Requirement:
Render the stored items below as a Markdown table with the columns No. and Line, giving each line its own numbered row and leaving out blank lines.

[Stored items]
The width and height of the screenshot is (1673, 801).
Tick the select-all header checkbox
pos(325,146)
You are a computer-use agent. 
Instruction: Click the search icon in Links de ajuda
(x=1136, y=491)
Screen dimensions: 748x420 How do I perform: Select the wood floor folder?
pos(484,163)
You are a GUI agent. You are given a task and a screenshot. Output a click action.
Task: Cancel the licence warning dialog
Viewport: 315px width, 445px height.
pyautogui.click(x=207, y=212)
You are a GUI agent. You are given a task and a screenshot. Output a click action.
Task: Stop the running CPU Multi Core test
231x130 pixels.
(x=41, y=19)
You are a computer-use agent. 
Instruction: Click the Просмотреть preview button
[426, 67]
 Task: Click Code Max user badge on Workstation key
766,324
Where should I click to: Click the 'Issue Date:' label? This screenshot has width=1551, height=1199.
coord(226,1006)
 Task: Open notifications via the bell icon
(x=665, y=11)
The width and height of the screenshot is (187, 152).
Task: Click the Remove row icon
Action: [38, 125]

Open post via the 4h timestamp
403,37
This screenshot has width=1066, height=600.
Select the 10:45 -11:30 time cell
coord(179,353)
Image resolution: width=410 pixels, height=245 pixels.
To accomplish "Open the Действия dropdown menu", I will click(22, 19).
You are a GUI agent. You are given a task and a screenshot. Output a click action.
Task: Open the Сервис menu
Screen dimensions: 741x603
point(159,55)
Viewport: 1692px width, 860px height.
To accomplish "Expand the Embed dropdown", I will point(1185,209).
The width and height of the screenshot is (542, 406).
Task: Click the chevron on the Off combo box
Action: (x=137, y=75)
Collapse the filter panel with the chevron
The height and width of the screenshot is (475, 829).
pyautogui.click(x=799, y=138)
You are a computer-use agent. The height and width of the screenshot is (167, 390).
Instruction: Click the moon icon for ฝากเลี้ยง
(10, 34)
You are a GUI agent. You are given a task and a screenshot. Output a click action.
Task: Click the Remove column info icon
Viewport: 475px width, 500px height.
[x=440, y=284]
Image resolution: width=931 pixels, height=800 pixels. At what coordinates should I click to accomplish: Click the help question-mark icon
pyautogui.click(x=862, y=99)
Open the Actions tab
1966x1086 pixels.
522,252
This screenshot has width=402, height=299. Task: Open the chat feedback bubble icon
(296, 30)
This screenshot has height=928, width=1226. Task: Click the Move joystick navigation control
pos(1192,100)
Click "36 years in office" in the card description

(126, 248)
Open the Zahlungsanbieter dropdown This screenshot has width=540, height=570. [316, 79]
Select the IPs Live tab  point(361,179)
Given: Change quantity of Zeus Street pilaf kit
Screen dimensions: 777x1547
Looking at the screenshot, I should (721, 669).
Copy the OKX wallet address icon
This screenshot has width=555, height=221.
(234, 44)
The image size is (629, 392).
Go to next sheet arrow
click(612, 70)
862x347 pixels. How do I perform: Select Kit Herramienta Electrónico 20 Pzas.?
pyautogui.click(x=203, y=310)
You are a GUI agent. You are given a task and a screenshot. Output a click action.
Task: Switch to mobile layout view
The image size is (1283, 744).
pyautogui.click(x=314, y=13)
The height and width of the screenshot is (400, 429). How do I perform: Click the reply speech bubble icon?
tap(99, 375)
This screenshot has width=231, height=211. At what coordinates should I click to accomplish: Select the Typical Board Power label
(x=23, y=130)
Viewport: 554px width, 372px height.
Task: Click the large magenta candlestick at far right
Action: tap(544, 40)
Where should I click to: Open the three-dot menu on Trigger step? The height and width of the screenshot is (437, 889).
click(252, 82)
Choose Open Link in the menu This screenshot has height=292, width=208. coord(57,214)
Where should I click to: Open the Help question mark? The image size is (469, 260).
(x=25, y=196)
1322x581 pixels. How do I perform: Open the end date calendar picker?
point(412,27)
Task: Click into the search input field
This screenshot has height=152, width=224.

Correct answer:
| No. | Line |
|---|---|
| 1 | The width and height of the screenshot is (1673, 801). |
| 2 | Tick the select-all header checkbox |
| 3 | pos(325,146) |
| 4 | You are a computer-use agent.  |
| 5 | Instruction: Click the search icon in Links de ajuda |
| 6 | (x=1136, y=491) |
| 7 | Screen dimensions: 748x420 How do I perform: Select the wood floor folder? |
| 8 | pos(484,163) |
| 9 | You are a GUI agent. You are given a task and a screenshot. Output a click action. |
| 10 | Task: Cancel the licence warning dialog |
| 11 | Viewport: 315px width, 445px height. |
| 12 | pyautogui.click(x=207, y=212) |
| 13 | You are a GUI agent. You are given a task and a screenshot. Output a click action. |
| 14 | Task: Stop the running CPU Multi Core test |
| 15 | 231x130 pixels. |
| 16 | (x=41, y=19) |
| 17 | You are a computer-use agent.  |
| 18 | Instruction: Click the Просмотреть preview button |
| 19 | [426, 67] |
| 20 |  Task: Click Code Max user badge on Workstation key |
| 21 | 766,324 |
| 22 | Where should I click to: Click the 'Issue Date:' label? This screenshot has width=1551, height=1199. |
| 23 | coord(226,1006) |
| 24 |  Task: Open notifications via the bell icon |
| 25 | (x=665, y=11) |
| 26 | The width and height of the screenshot is (187, 152). |
| 27 | Task: Click the Remove row icon |
| 28 | Action: [38, 125] |
| 29 | Open post via the 4h timestamp |
| 30 | 403,37 |
| 31 | This screenshot has width=1066, height=600. |
| 32 | Select the 10:45 -11:30 time cell |
| 33 | coord(179,353) |
| 34 | Image resolution: width=410 pixels, height=245 pixels. |
| 35 | To accomplish "Open the Действия dropdown menu", I will click(22, 19). |
| 36 | You are a GUI agent. You are given a task and a screenshot. Output a click action. |
| 37 | Task: Open the Сервис menu |
| 38 | Screen dimensions: 741x603 |
| 39 | point(159,55) |
| 40 | Viewport: 1692px width, 860px height. |
| 41 | To accomplish "Expand the Embed dropdown", I will point(1185,209). |
| 42 | The width and height of the screenshot is (542, 406). |
| 43 | Task: Click the chevron on the Off combo box |
| 44 | Action: (x=137, y=75) |
| 45 | Collapse the filter panel with the chevron |
| 46 | The height and width of the screenshot is (475, 829). |
| 47 | pyautogui.click(x=799, y=138) |
| 48 | You are a computer-use agent. The height and width of the screenshot is (167, 390). |
| 49 | Instruction: Click the moon icon for ฝากเลี้ยง |
| 50 | (10, 34) |
| 51 | You are a GUI agent. You are given a task and a screenshot. Output a click action. |
| 52 | Task: Click the Remove column info icon |
| 53 | Viewport: 475px width, 500px height. |
| 54 | [x=440, y=284] |
| 55 | Image resolution: width=931 pixels, height=800 pixels. At what coordinates should I click to accomplish: Click the help question-mark icon |
| 56 | pyautogui.click(x=862, y=99) |
| 57 | Open the Actions tab |
| 58 | 1966x1086 pixels. |
| 59 | 522,252 |
| 60 | This screenshot has width=402, height=299. Task: Open the chat feedback bubble icon |
| 61 | (296, 30) |
| 62 | This screenshot has height=928, width=1226. Task: Click the Move joystick navigation control |
| 63 | pos(1192,100) |
| 64 | Click "36 years in office" in the card description |
| 65 | (126, 248) |
| 66 | Open the Zahlungsanbieter dropdown This screenshot has width=540, height=570. [316, 79] |
| 67 | Select the IPs Live tab  point(361,179) |
| 68 | Given: Change quantity of Zeus Street pilaf kit |
| 69 | Screen dimensions: 777x1547 |
| 70 | Looking at the screenshot, I should (721, 669). |
| 71 | Copy the OKX wallet address icon |
| 72 | This screenshot has width=555, height=221. |
| 73 | (234, 44) |
| 74 | The image size is (629, 392). |
| 75 | Go to next sheet arrow |
| 76 | click(612, 70) |
| 77 | 862x347 pixels. How do I perform: Select Kit Herramienta Electrónico 20 Pzas.? |
| 78 | pyautogui.click(x=203, y=310) |
| 79 | You are a GUI agent. You are given a task and a screenshot. Output a click action. |
| 80 | Task: Switch to mobile layout view |
| 81 | The image size is (1283, 744). |
| 82 | pyautogui.click(x=314, y=13) |
| 83 | The height and width of the screenshot is (400, 429). How do I perform: Click the reply speech bubble icon? |
| 84 | tap(99, 375) |
| 85 | This screenshot has width=231, height=211. At what coordinates should I click to accomplish: Select the Typical Board Power label |
| 86 | (x=23, y=130) |
| 87 | Viewport: 554px width, 372px height. |
| 88 | Task: Click the large magenta candlestick at far right |
| 89 | Action: tap(544, 40) |
| 90 | Where should I click to: Open the three-dot menu on Trigger step? The height and width of the screenshot is (437, 889). |
| 91 | click(252, 82) |
| 92 | Choose Open Link in the menu This screenshot has height=292, width=208. coord(57,214) |
| 93 | Where should I click to: Open the Help question mark? The image size is (469, 260). |
| 94 | (x=25, y=196) |
| 95 | 1322x581 pixels. How do I perform: Open the end date calendar picker? |
| 96 | point(412,27) |
| 97 | Task: Click into the search input field |
| 98 | This screenshot has height=152, width=224. |